Instructions =
A – In the specification excerpt on modules, what should import conflict handling favor?
B – What are all the numbered section headings in the specification excerpt on modules?
C – Quote the specification excerpt on modules from "Import conflicts shall" up to and including "removes the ambiguity.".

A qualified name shall refer to a name accessed through a module namespace or other later-defined namespace form.

Qualified names shall remain source-level names and shall be resolved by the language's name-resolution rules.

Qualified names shall not imply runtime reflection or dynamic lookup beyond the language's ordinary import and namespace semantics.

16. Name Resolution Across Modules

Name resolution across modules shall be explicit and deterministic.

A name shall resolve first in the local scope, then in imported namespaces, then in any other language-defined lookup paths permitted by the surrounding rules.

A private declaration shall not participate in cross-module resolution outside its allowed scope.

Public names shall be eligible for import and qualified access according to the visibility and import rules of this volume.

Name resolution shall preserve static typing and readable source contracts.

17. Import Conflicts

Import conflicts shall be diagnosed unless the programmer disambiguates them explicitly.

Example:

from math import parse
from text import parse

If two imported names would bind the same local identifier, the program shall either be rejected or require an alias that removes the ambiguity.

Example:

from math import parse as math_parse
from text import parse as text_parse

Import conflict handling shall favor clarity and compiler diagnostics over silent shadowing.

18. Circular Imports

Circular imports shall be diagnosed or tightly constrained.

The language shall not encourage import cycles that make source-level resolution ambiguous or fragile.

A later module system may allow carefully controlled circular references when they are safe and well defined, but ordinary source code should not rely on import cycles as a common pattern.

Implementations shall report circular import problems clearly when they prevent reliable resolution or loading.

19. Re-Exports

Re-exports shall be deferred or require explicit future syntax.

Recorded information =

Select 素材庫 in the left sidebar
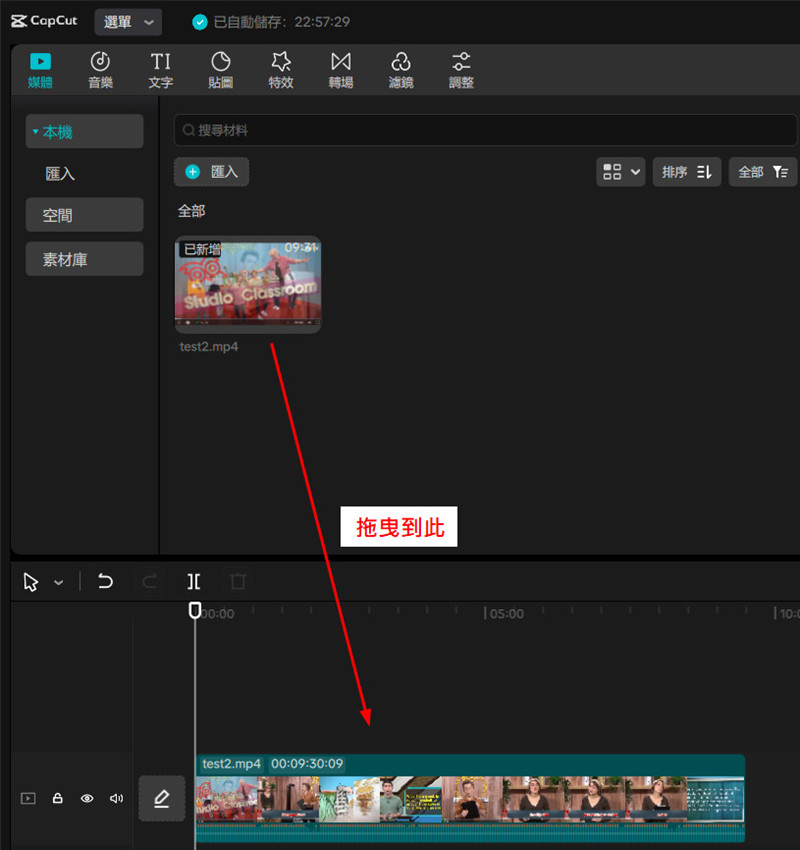The height and width of the screenshot is (850, 800). tap(85, 259)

Answers =
A – Clarity and compiler diagnostics over silent shadowing.

B –
16. Name Resolution Across Modules
17. Import Conflicts
18. Circular Imports
19. Re-Exports

C –
Import conflicts shall be diagnosed unless the programmer disambiguates them explicitly.

Example:

from math import parse
from text import parse

If two imported names would bind the same local identifier, the program shall either be rejected or require an alias that removes the ambiguity.